32 years married. I'm 65, she's 67, and she's a stage 4 cancer patient for the last 2 years. She ended our physical relationship 15 years ago, saying sex "hurt too much". Refused to see her ob/gyn, wouldn't talk about why. So, we've been room mates ever since. Was good before, anything I wanted, any way I wanted. I made sure she came multiple times before I did. One of the conversations we've had she told me ending sex was her biggest regret in our marriage. Too late now. She said she wants me to marry again. Didn't say this to her, but I would never consider doing that. Women our age are not attractive, come with a lifetime of baggage and scars. Not interested in a younger woman. So, I do this as the alternative.
 
32 years married. I'm 65, she's 67, and she's a stage 4 cancer patient for the last 2 years. She ended our physical relationship 15 years ago, saying sex "hurt too much". Refused to see her ob/gyn, wouldn't talk about why. So, we've been room mates ever since. Was good before, anything I wanted, any way I wanted. I made sure she came multiple times before I did. One of the conversations we've had she told me ending sex was her biggest regret in our marriage. Too late now. She said she wants me to marry again. Didn't say this to her, but I would never consider doing that. Women our age are not attractive, come with a lifetime of baggage and scars. Not interested in a younger woman. So, I do this as the alternative.
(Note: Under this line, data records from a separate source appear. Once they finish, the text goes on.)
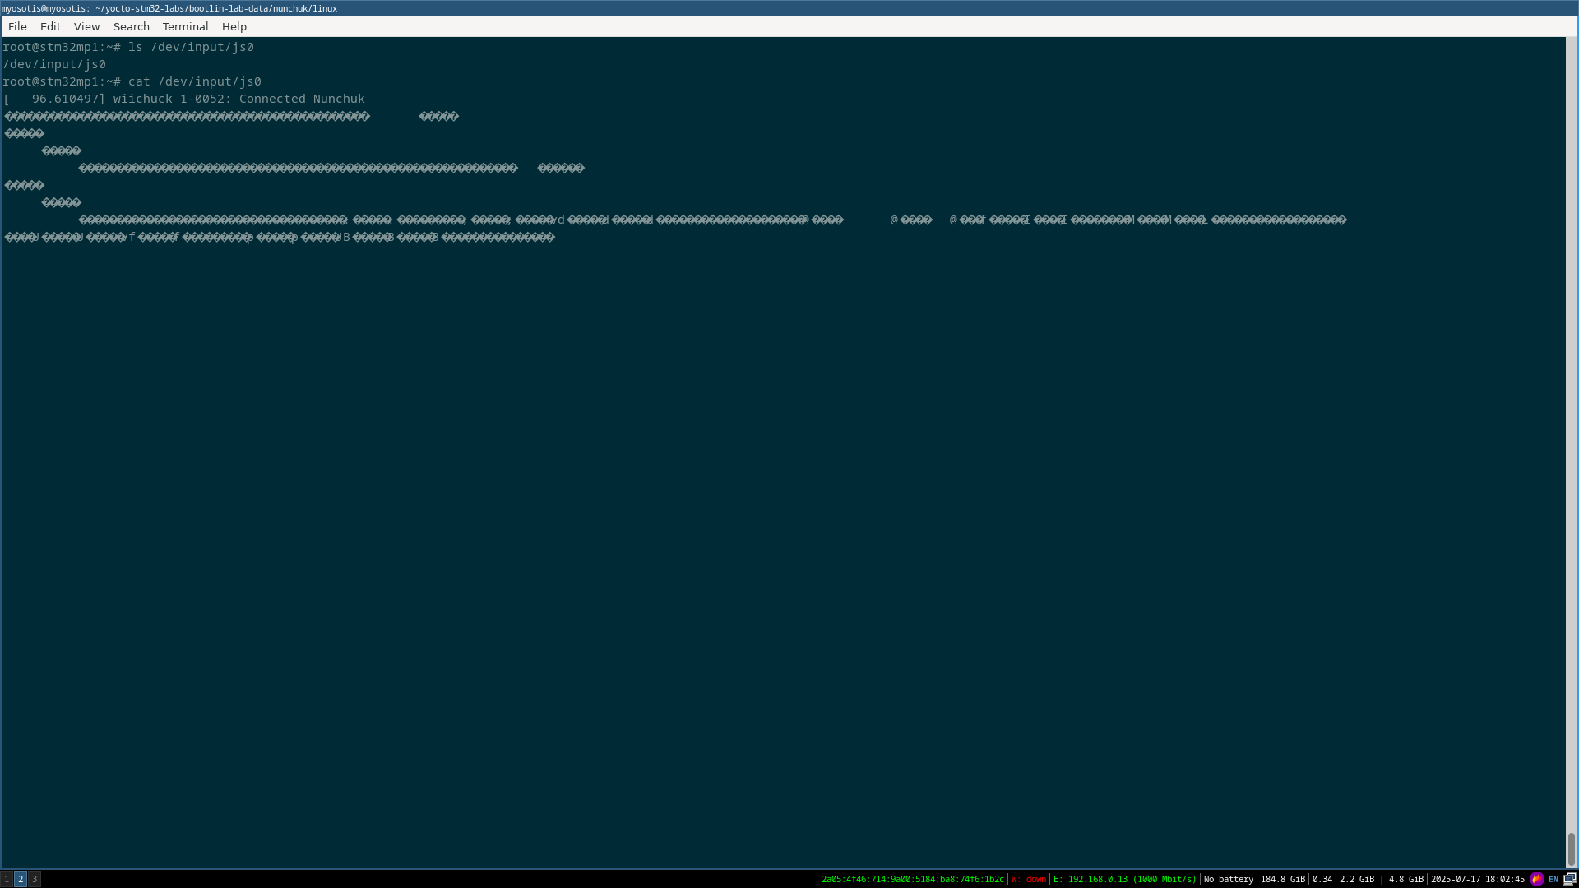Click the Ethernet 192.168.0.13 status
The height and width of the screenshot is (888, 1579).
pyautogui.click(x=1124, y=879)
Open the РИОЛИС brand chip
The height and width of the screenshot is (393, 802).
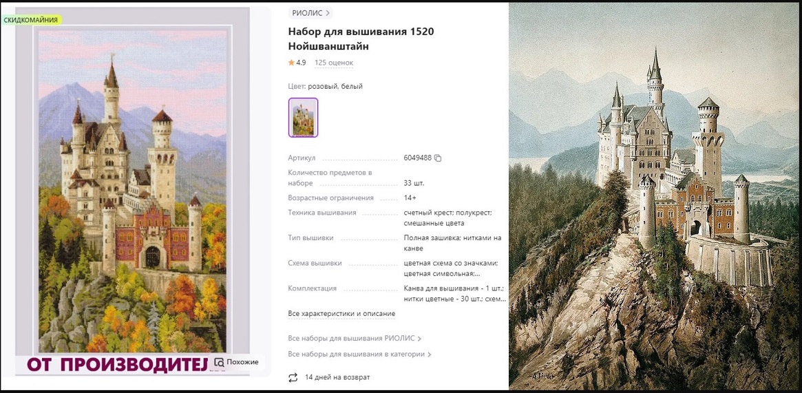click(x=310, y=13)
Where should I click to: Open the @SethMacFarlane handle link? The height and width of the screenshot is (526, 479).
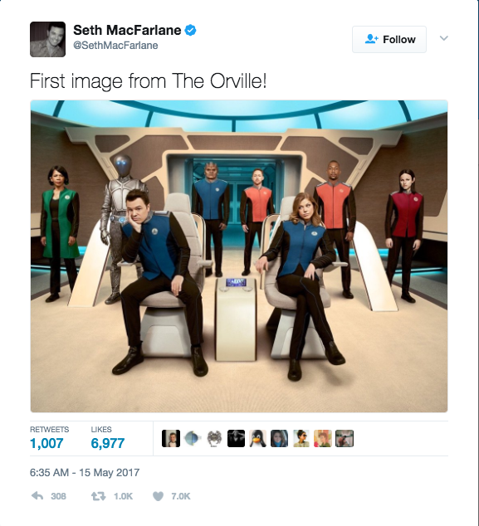[x=115, y=46]
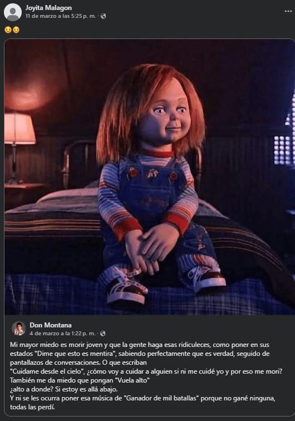Click Don Montana's small avatar picture
295x421 pixels.
pos(18,329)
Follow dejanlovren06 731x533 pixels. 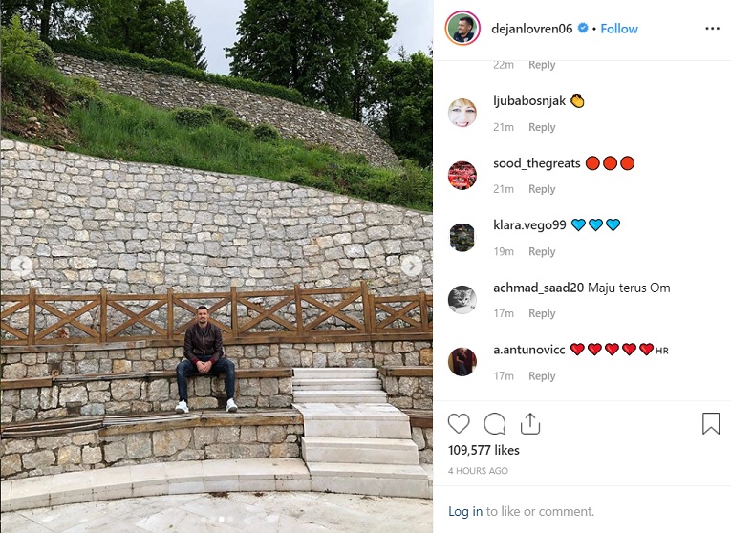pyautogui.click(x=619, y=29)
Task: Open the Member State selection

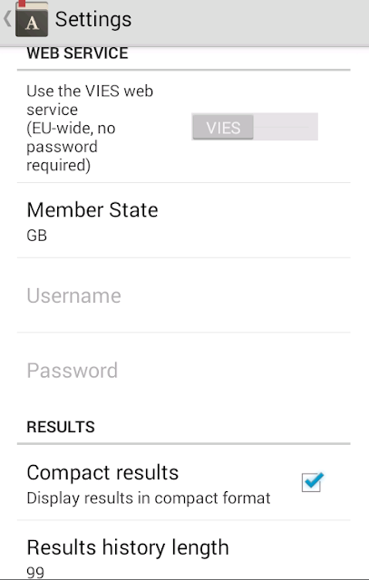Action: [183, 220]
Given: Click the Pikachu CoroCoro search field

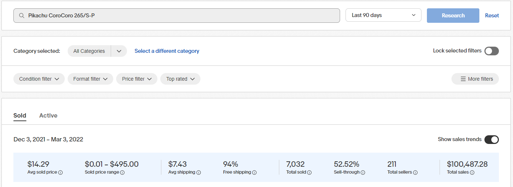Looking at the screenshot, I should [181, 16].
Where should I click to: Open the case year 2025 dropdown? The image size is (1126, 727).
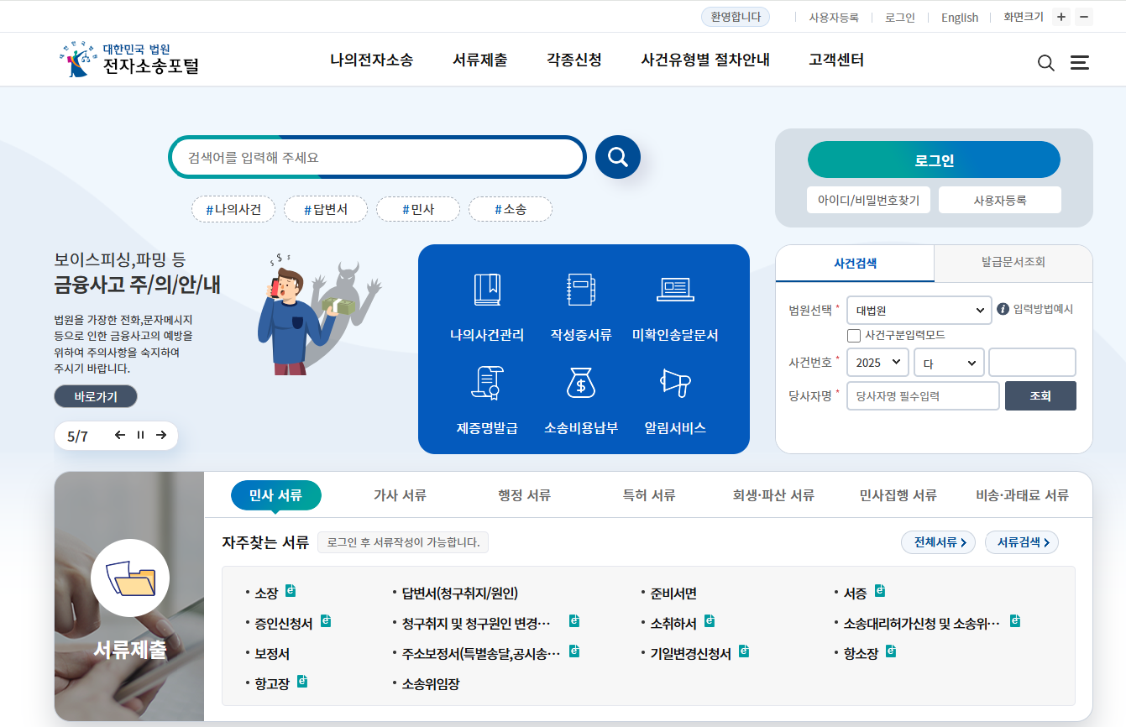click(877, 362)
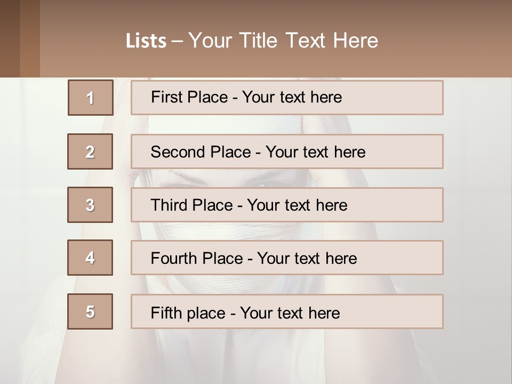The height and width of the screenshot is (384, 512).
Task: Click the dark brown stripe in header corner
Action: [x=10, y=38]
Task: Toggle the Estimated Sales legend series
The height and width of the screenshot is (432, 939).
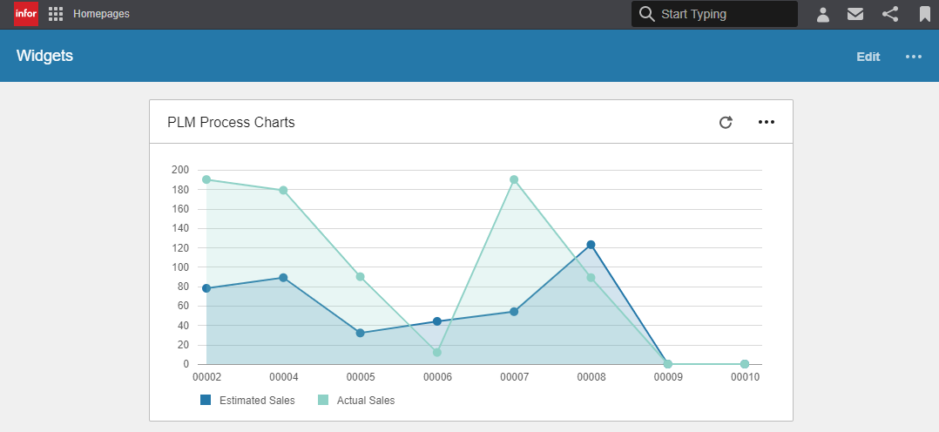Action: 256,401
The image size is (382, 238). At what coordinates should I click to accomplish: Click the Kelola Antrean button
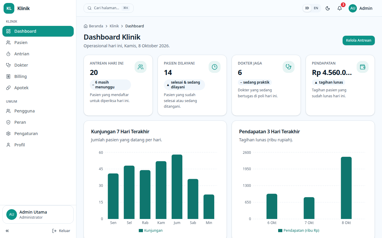pos(358,40)
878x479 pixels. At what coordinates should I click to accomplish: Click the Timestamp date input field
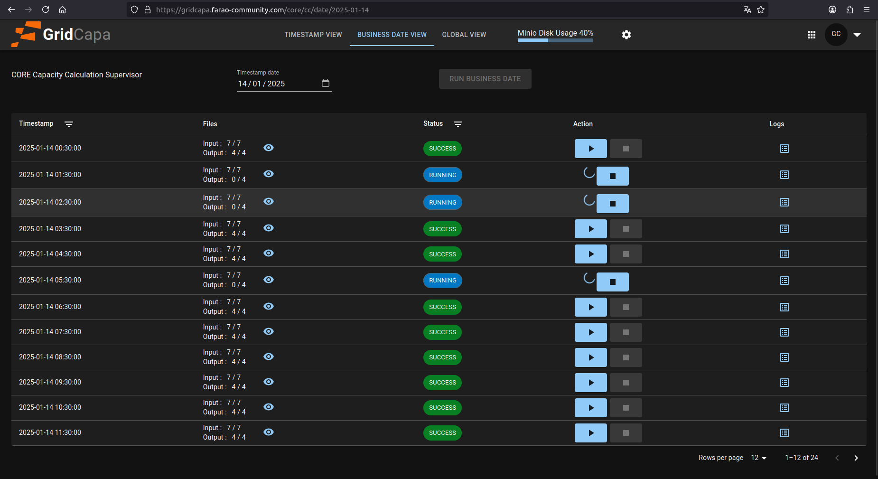tap(278, 84)
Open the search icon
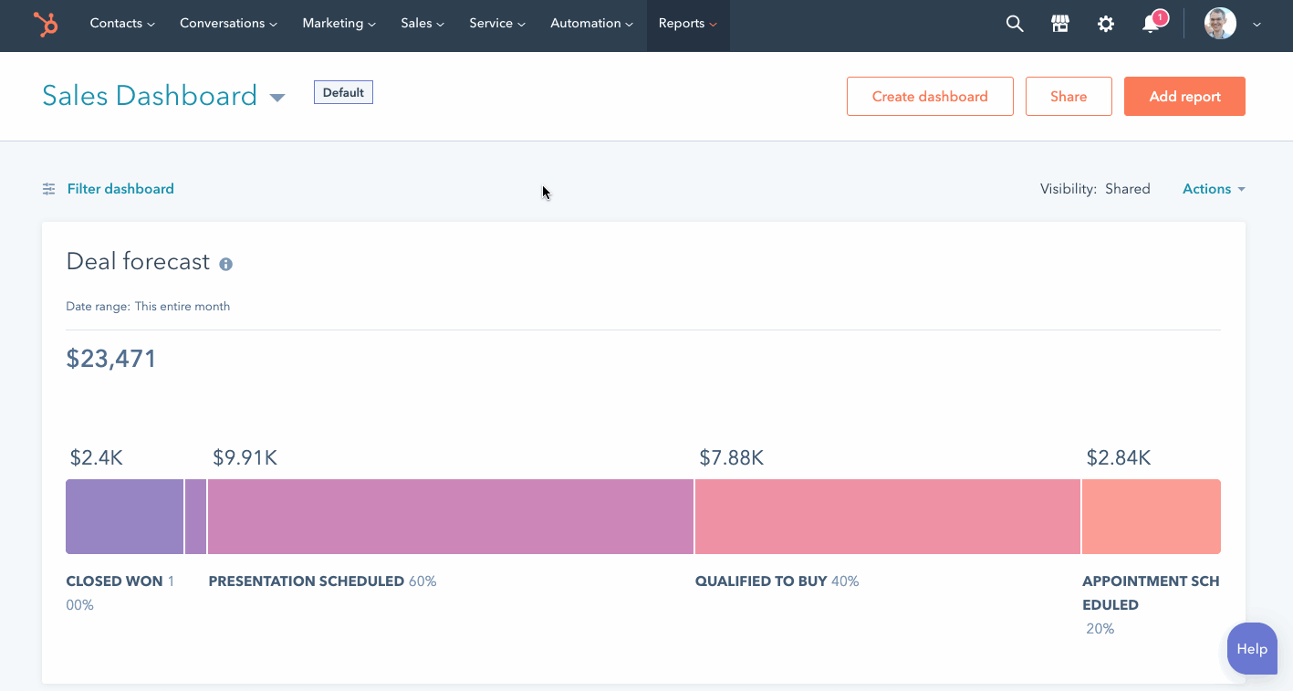This screenshot has height=691, width=1293. click(1014, 24)
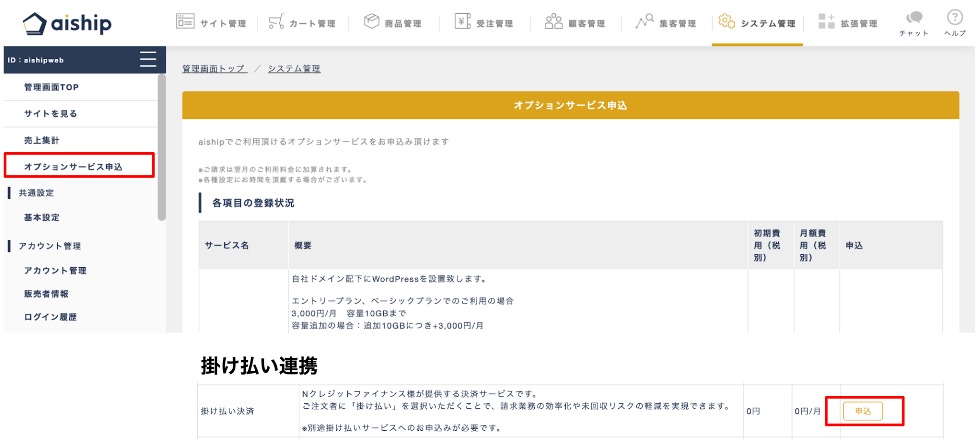Viewport: 976px width, 448px height.
Task: Follow the 管理画面トップ breadcrumb link
Action: (214, 69)
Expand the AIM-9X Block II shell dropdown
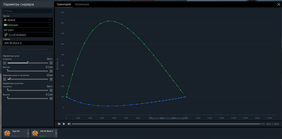 click(28, 43)

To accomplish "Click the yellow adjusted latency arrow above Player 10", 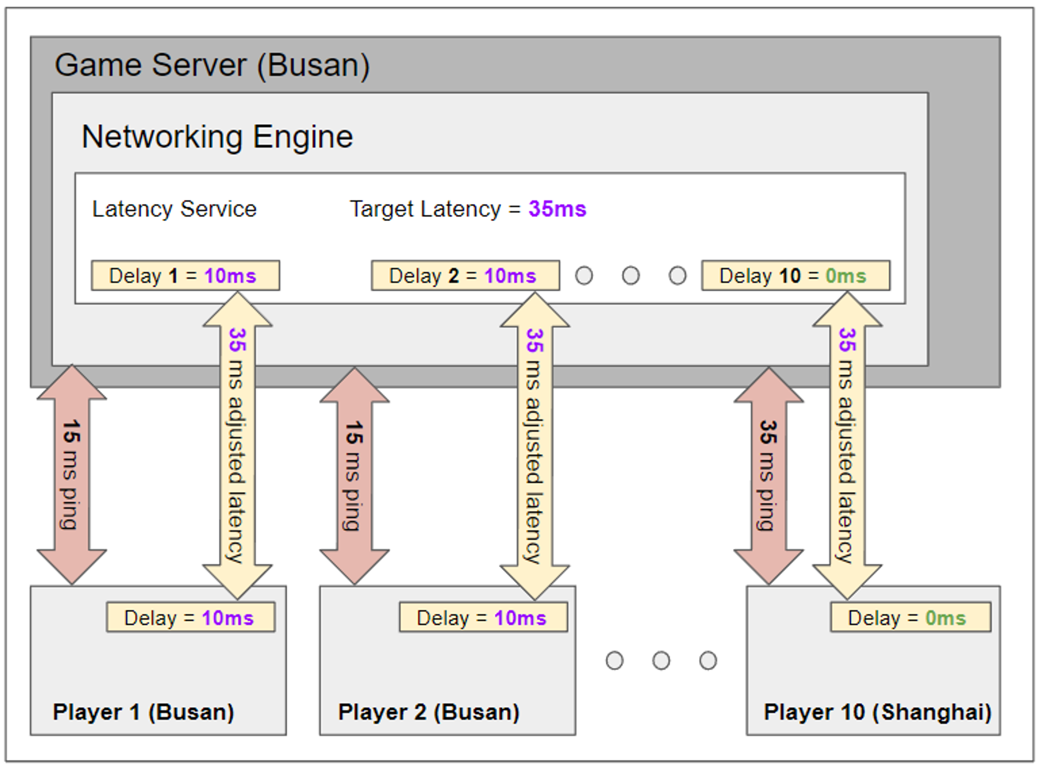I will (x=847, y=446).
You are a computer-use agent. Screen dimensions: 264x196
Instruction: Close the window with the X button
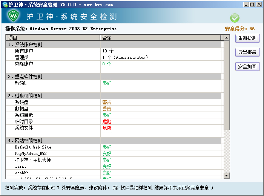click(x=259, y=5)
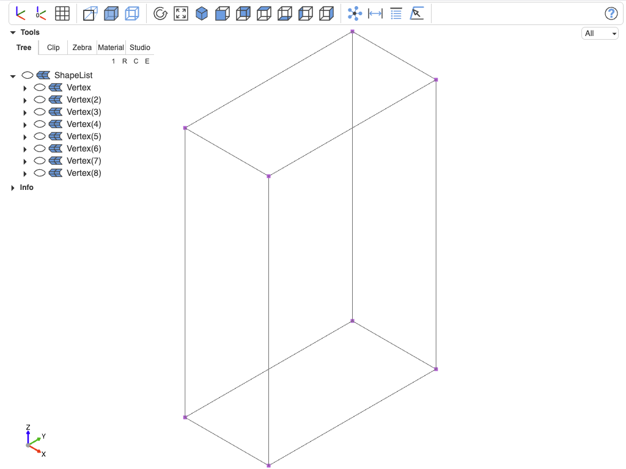
Task: Toggle the grid icon in toolbar
Action: (x=62, y=13)
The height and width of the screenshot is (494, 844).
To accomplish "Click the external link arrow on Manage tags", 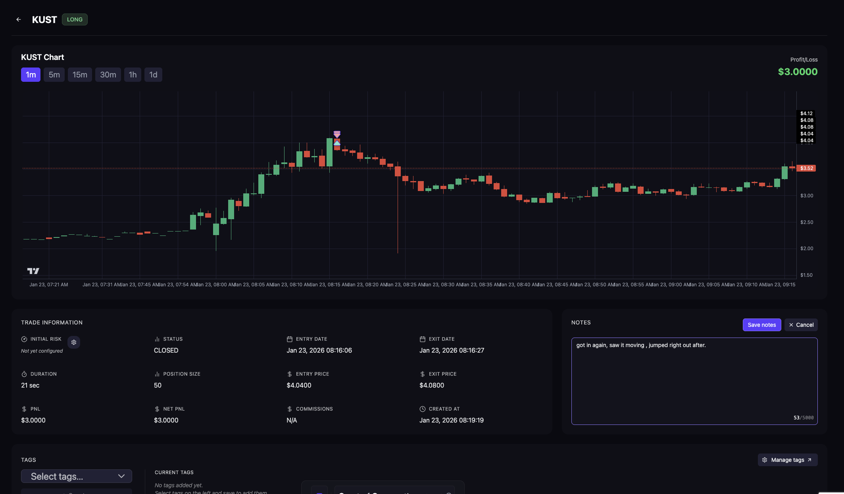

your love and loyalty are deeply moving. To walk beside someone through silence, illness, and unmet needs with grace is no small thing. It’s okay to grieve what was lost, even while honoring what remains.

You’ve given so much. Perhaps now, some part of that care can turn inward into rediscovering joy, companionship, or creative intimacy in ways that don’t betray your love, but help you feel alive again. You still matter.
 
Wow, I can’t believe I found this thread and so many people just like me! 45 with a crazy sex drive and a husband that isn’t interested in me at all. I just want to be needed and craved by someone. I’ve had so many conversations with him about it and he is not interested in me at all. I’ve gained some weight recently due to some health issues and I feel like he doesn’t find me attractive. We are roommates, living under the same roof and not having a real relationship. 21 years of marriage so it’s hard to walk away.